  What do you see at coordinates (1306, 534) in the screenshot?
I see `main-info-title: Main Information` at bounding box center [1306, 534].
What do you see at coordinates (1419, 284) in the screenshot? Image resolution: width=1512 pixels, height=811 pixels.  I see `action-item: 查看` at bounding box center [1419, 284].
* * *
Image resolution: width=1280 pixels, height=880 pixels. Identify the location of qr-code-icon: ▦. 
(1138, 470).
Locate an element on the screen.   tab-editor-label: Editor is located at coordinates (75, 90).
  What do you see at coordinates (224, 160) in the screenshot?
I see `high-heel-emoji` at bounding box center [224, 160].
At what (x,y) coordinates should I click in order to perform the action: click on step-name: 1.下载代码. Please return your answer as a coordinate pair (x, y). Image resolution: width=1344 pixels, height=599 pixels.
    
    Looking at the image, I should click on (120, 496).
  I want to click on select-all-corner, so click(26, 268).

■ TO-DO ITEM:
Count the lines in the records above that contain the word "should", and give only the number.

■ WRITTEN RESPONSE:
2